(begin)

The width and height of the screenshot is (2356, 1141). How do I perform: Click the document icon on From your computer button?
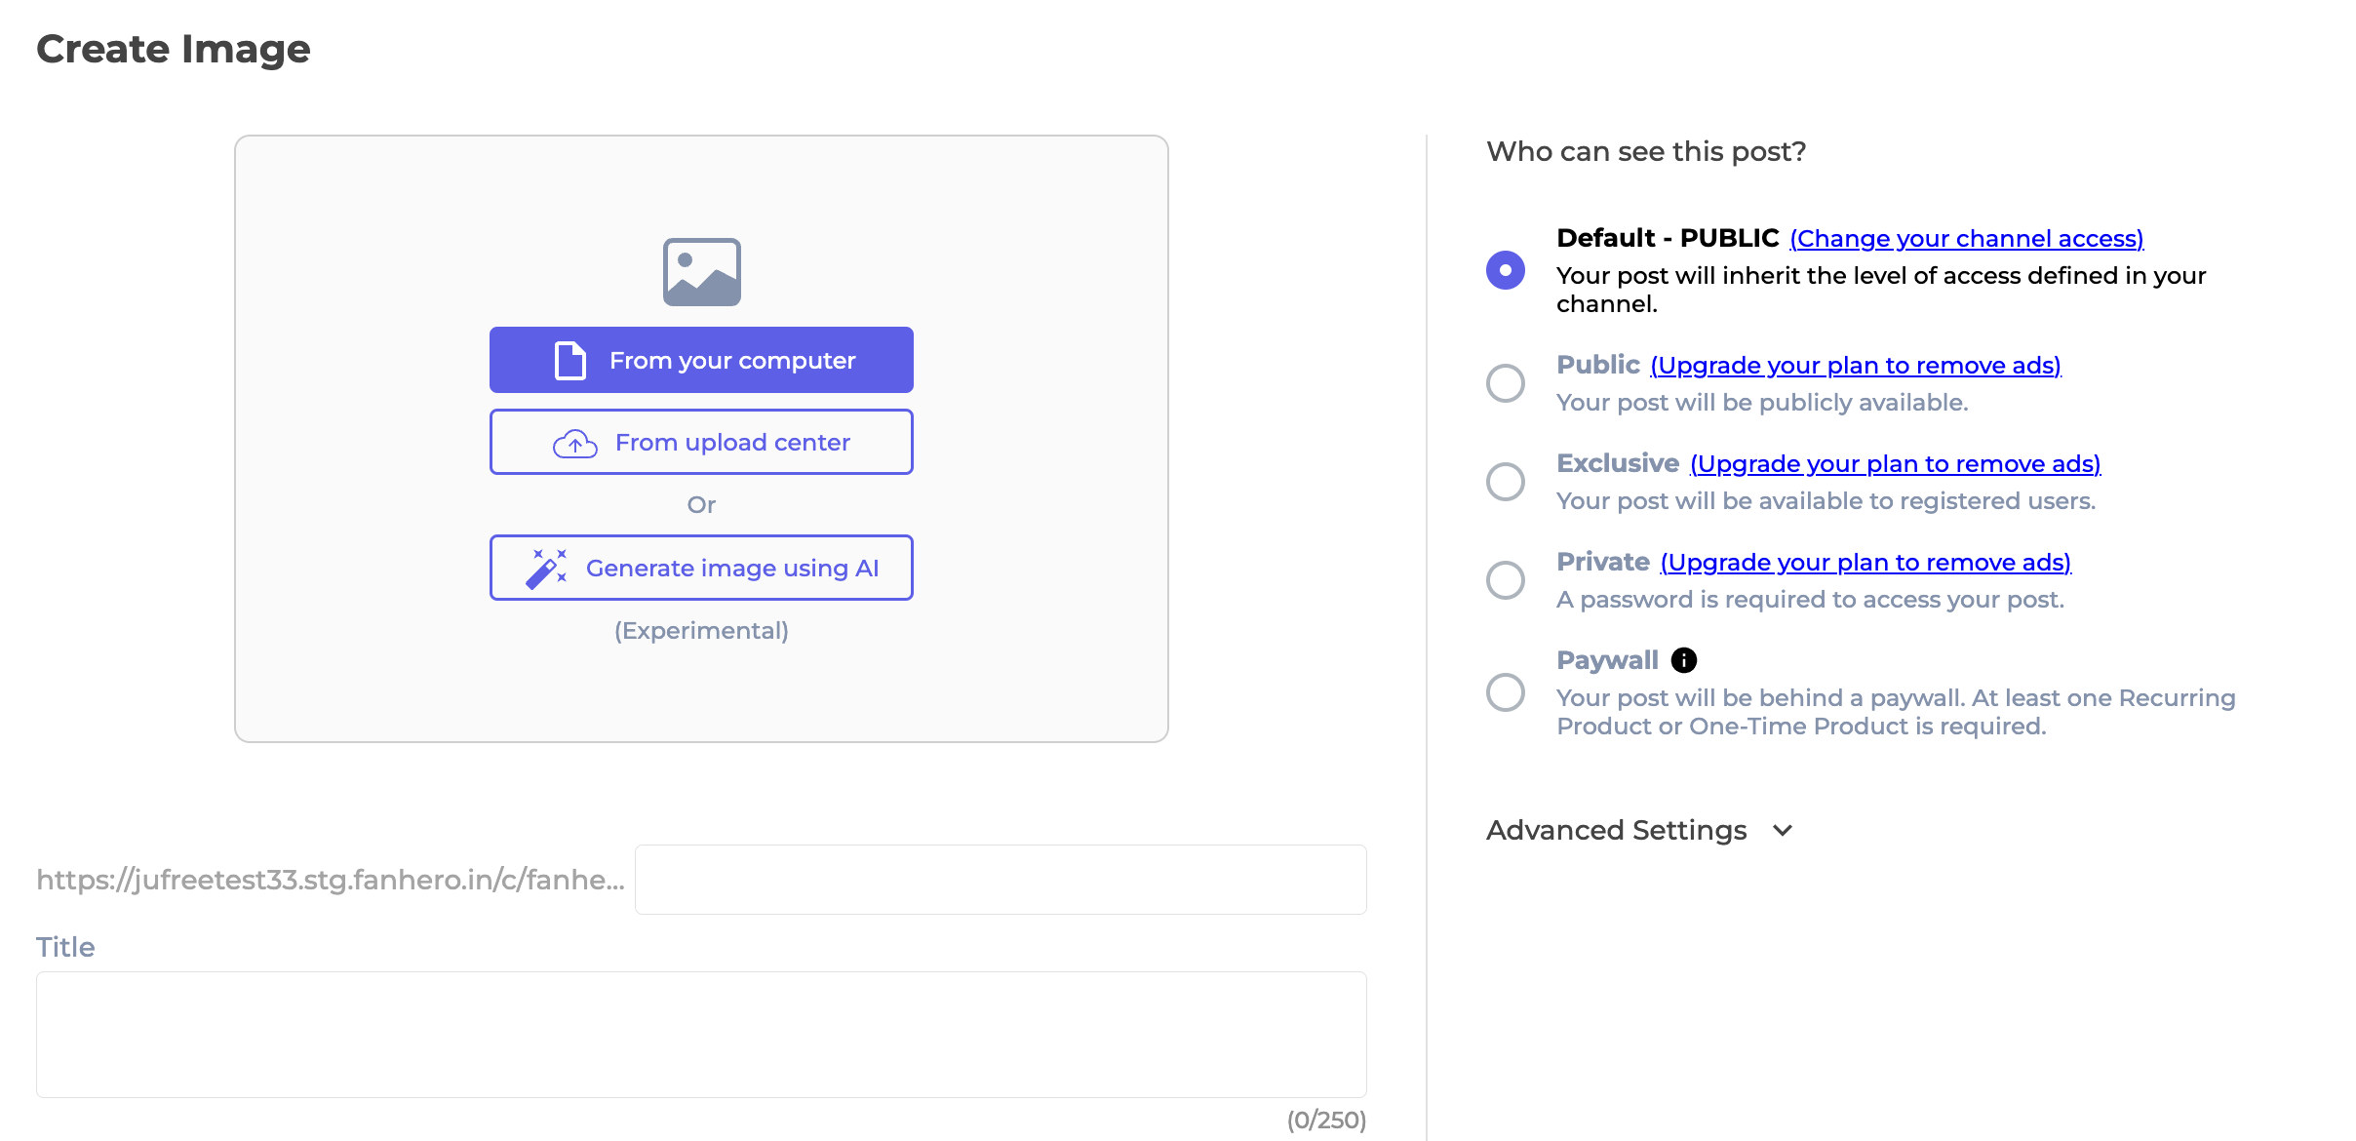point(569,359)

(end)
(begin)

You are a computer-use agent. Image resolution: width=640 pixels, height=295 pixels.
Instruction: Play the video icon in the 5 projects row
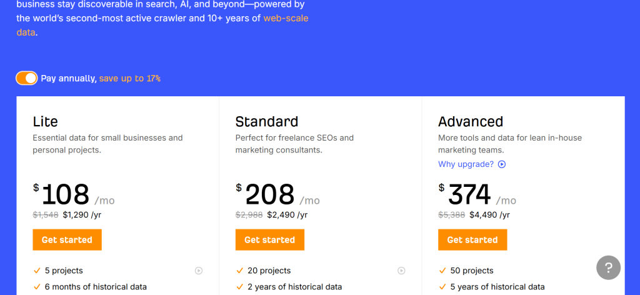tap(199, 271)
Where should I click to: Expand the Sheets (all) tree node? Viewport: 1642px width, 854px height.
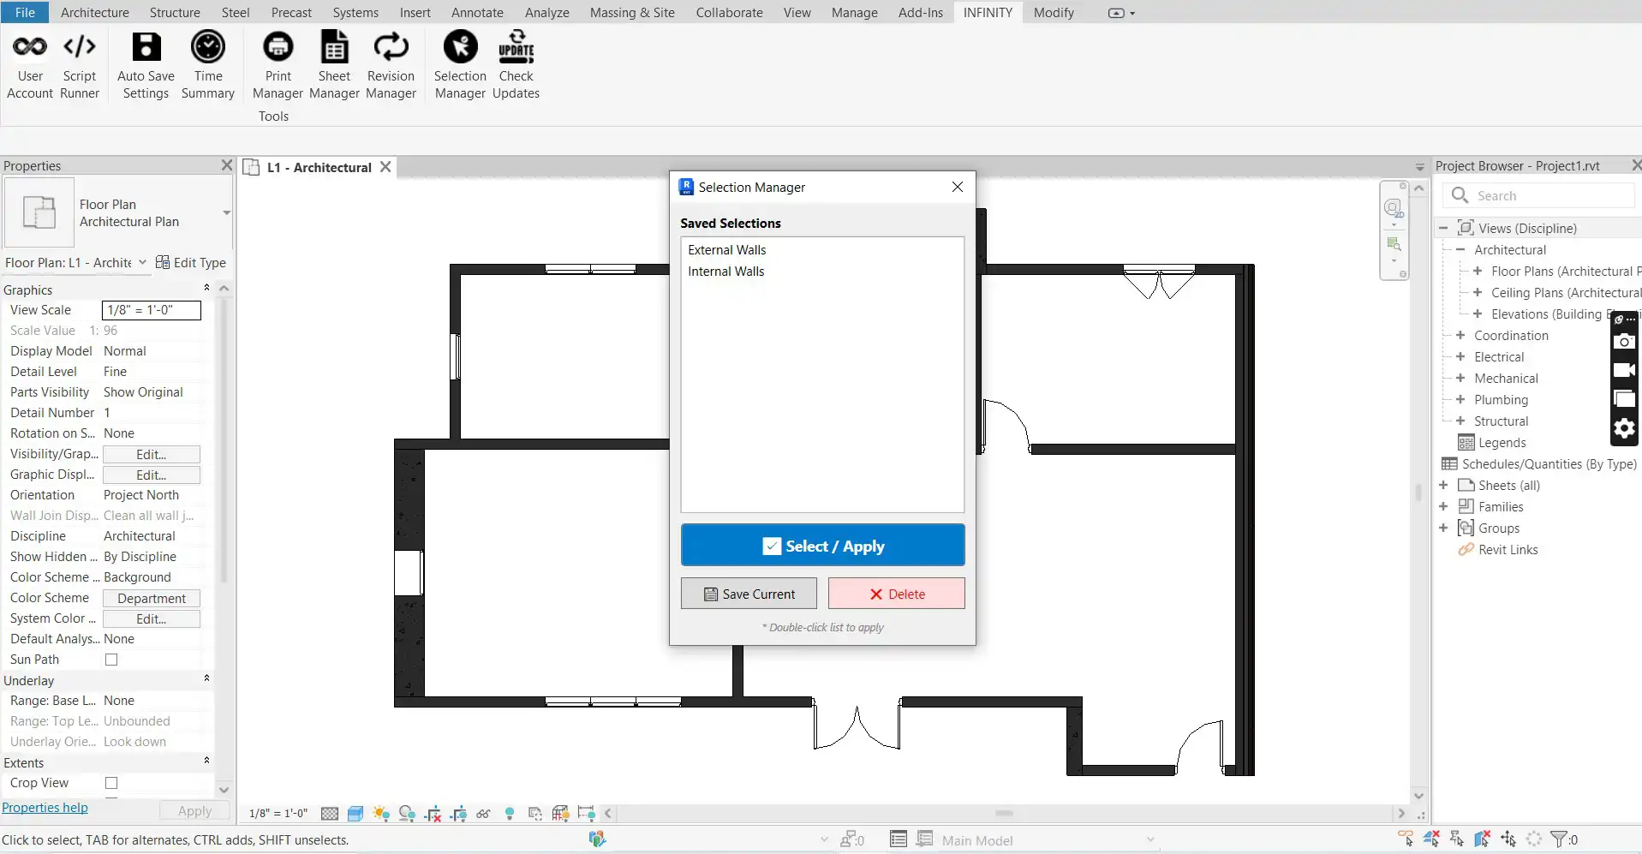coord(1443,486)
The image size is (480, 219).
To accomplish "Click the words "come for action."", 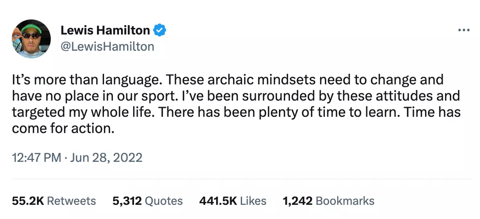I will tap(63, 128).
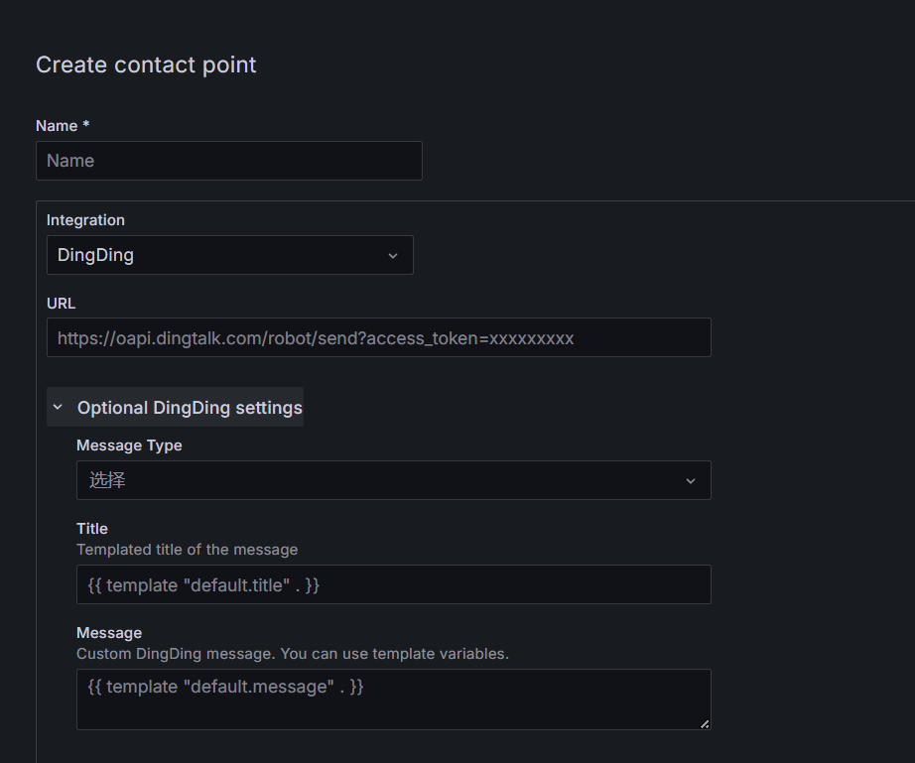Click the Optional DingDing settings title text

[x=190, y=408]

(end)
(begin)

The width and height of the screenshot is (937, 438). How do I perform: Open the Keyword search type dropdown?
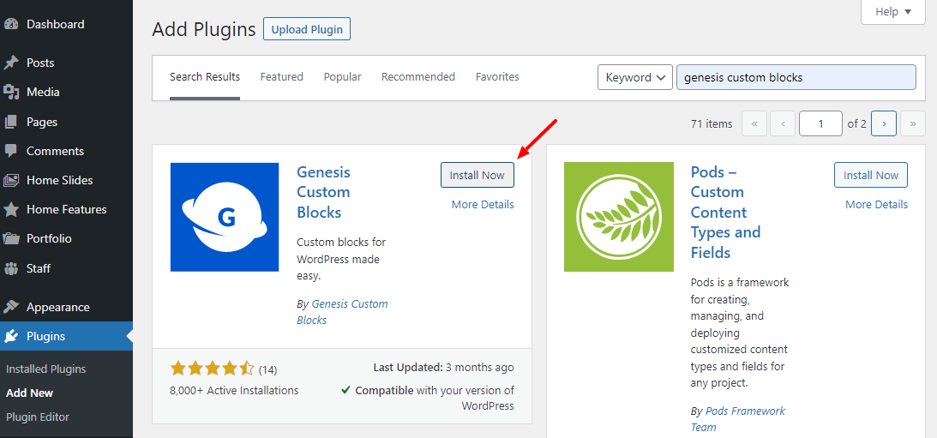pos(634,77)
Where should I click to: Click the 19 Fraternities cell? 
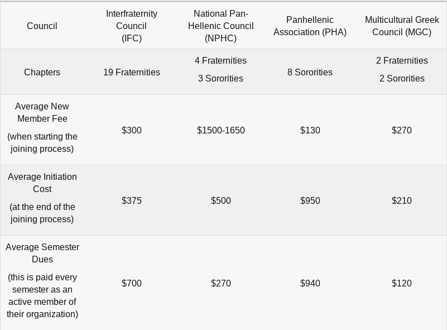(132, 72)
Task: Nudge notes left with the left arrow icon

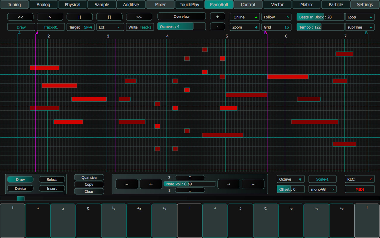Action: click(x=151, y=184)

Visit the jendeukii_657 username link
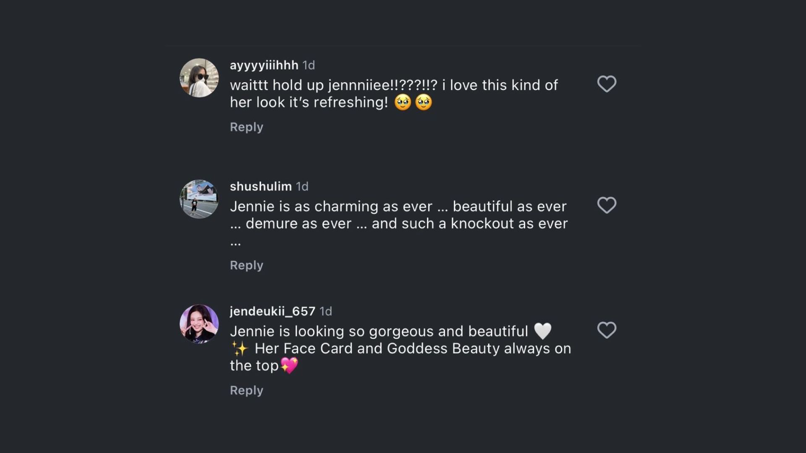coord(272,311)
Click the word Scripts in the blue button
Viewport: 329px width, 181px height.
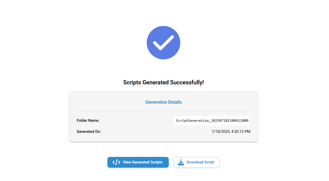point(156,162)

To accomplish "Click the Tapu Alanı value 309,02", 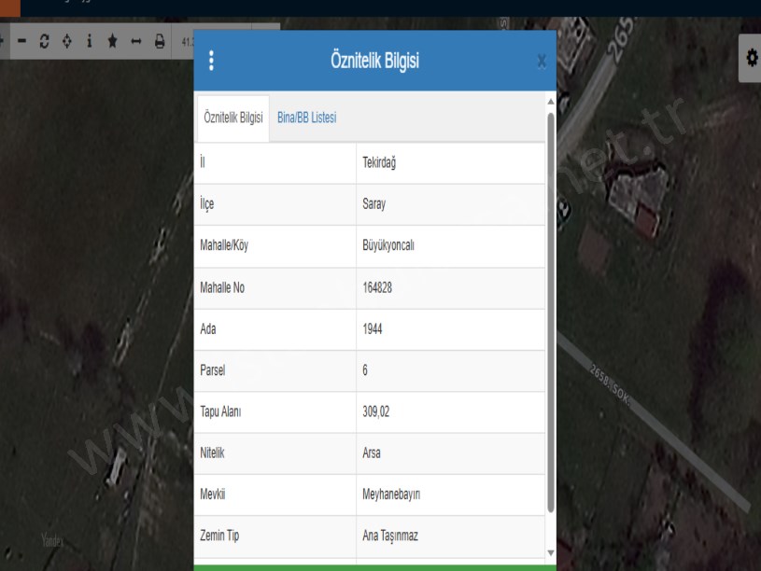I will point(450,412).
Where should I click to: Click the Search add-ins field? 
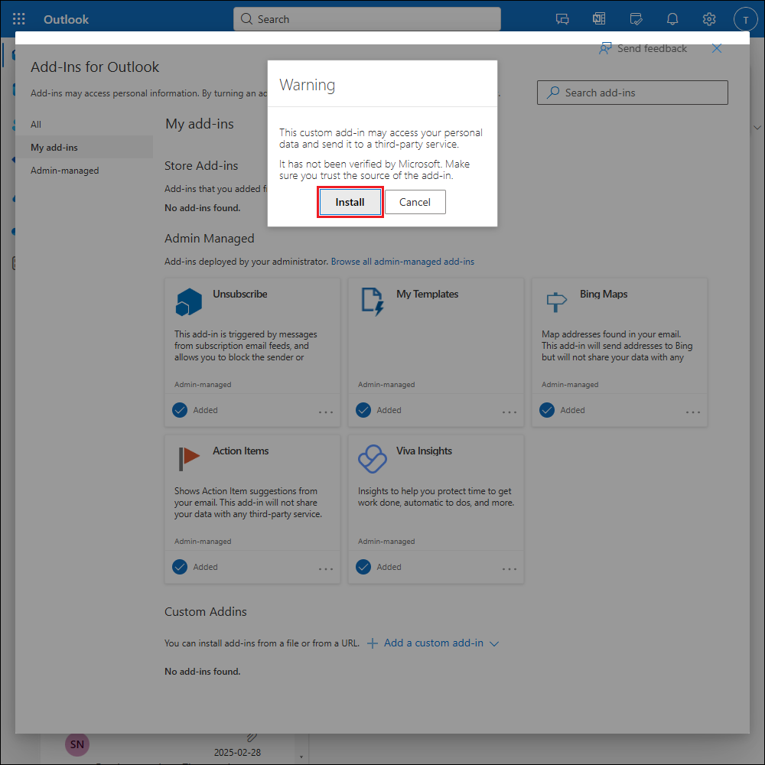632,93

(end)

Brief - Select every line of the records above that contains the word "screenshot", matching case exactly.

Reply to the exercise -
The width and height of the screenshot is (2356, 1141). How do I perform: Click the document icon on From your computer button?
The width and height of the screenshot is (937, 438). How do I perform: Open the Keyword search type dropdown?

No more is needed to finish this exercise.